- _WRITTEN TASK_: Can you repeat the listing below line for line, with no changes?

- _PROVIDED MATERIAL_:
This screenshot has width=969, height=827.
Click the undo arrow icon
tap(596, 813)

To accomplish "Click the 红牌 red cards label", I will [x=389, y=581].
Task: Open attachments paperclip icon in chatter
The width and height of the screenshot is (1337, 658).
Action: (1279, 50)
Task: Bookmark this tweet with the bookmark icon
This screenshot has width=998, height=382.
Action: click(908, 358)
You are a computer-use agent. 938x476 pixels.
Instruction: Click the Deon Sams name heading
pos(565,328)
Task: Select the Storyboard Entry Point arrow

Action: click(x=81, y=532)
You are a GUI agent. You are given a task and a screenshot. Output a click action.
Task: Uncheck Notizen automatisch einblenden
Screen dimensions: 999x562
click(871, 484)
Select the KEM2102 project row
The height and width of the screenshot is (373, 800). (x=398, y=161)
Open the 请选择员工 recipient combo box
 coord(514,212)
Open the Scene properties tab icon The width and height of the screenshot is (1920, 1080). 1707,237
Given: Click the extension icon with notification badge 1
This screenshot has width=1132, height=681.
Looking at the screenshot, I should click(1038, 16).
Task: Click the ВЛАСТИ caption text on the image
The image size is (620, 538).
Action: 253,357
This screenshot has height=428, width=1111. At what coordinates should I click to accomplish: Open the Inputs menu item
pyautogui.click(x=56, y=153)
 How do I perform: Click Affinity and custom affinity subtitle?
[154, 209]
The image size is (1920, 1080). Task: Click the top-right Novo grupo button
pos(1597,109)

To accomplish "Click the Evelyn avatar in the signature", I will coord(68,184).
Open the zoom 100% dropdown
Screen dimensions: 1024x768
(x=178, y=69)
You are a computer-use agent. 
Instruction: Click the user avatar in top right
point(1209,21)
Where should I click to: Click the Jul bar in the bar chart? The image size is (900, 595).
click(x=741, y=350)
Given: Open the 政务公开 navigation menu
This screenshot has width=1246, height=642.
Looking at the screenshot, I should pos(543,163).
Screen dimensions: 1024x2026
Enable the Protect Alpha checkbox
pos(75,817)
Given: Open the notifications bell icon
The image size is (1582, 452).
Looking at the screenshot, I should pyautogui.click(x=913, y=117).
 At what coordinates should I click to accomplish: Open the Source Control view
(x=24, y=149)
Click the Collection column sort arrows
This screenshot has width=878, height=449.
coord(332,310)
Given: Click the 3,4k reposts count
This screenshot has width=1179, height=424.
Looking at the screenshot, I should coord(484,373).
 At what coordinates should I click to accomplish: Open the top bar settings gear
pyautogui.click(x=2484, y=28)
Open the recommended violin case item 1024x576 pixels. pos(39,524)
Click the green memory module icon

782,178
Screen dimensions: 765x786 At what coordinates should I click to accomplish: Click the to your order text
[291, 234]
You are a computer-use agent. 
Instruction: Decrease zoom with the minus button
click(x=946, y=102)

- _EXERCISE SOLUTION_:
This screenshot has width=969, height=827.
Click the undo arrow icon
tap(596, 813)

To accomplish "Click the 红牌 red cards label", I will [x=389, y=581].
Task: Open attachments paperclip icon in chatter
The width and height of the screenshot is (1337, 658).
Action: (1279, 50)
Task: Bookmark this tweet with the bookmark icon
This screenshot has width=998, height=382.
Action: click(908, 358)
You are a computer-use agent. 938x476 pixels.
Instruction: Click the Deon Sams name heading
pos(565,328)
Task: Select the Storyboard Entry Point arrow

Action: click(x=81, y=532)
You are a GUI agent. You are given a task and a screenshot. Output a click action.
Task: Uncheck Notizen automatisch einblenden
Screen dimensions: 999x562
click(871, 484)
Select the KEM2102 project row
The height and width of the screenshot is (373, 800). (x=398, y=161)
Open the 请选择员工 recipient combo box
 coord(514,212)
Open the Scene properties tab icon The width and height of the screenshot is (1920, 1080). 1707,237
Given: Click the extension icon with notification badge 1
This screenshot has width=1132, height=681.
Looking at the screenshot, I should click(1038, 16).
Task: Click the ВЛАСТИ caption text on the image
The image size is (620, 538).
Action: 253,357
This screenshot has height=428, width=1111. At what coordinates should I click to accomplish: Open the Inputs menu item
pyautogui.click(x=56, y=153)
 How do I perform: Click Affinity and custom affinity subtitle?
[154, 209]
The image size is (1920, 1080). Task: Click the top-right Novo grupo button
pos(1597,109)

To accomplish "Click the Evelyn avatar in the signature", I will coord(68,184).
Open the zoom 100% dropdown
Screen dimensions: 1024x768
(x=178, y=69)
You are a computer-use agent. 
Instruction: Click the user avatar in top right
point(1209,21)
Where should I click to: Click the Jul bar in the bar chart? The image size is (900, 595).
click(x=741, y=350)
Given: Open the 政务公开 navigation menu
This screenshot has width=1246, height=642.
Looking at the screenshot, I should pos(543,163).
Screen dimensions: 1024x2026
Enable the Protect Alpha checkbox
pos(75,817)
Given: Open the notifications bell icon
The image size is (1582, 452).
Looking at the screenshot, I should pyautogui.click(x=913, y=117).
 At what coordinates should I click to accomplish: Open the Source Control view
(x=24, y=149)
Click the Collection column sort arrows
This screenshot has width=878, height=449.
coord(332,310)
Given: Click the 3,4k reposts count
This screenshot has width=1179, height=424.
Looking at the screenshot, I should coord(484,373).
 At what coordinates should I click to accomplish: Open the top bar settings gear
pyautogui.click(x=2484, y=28)
Open the recommended violin case item 1024x576 pixels. pos(39,524)
Click the green memory module icon

782,178
Screen dimensions: 765x786 At what coordinates should I click to accomplish: Click the to your order text
[291, 234]
You are a computer-use agent. 
Instruction: Decrease zoom with the minus button
click(x=946, y=102)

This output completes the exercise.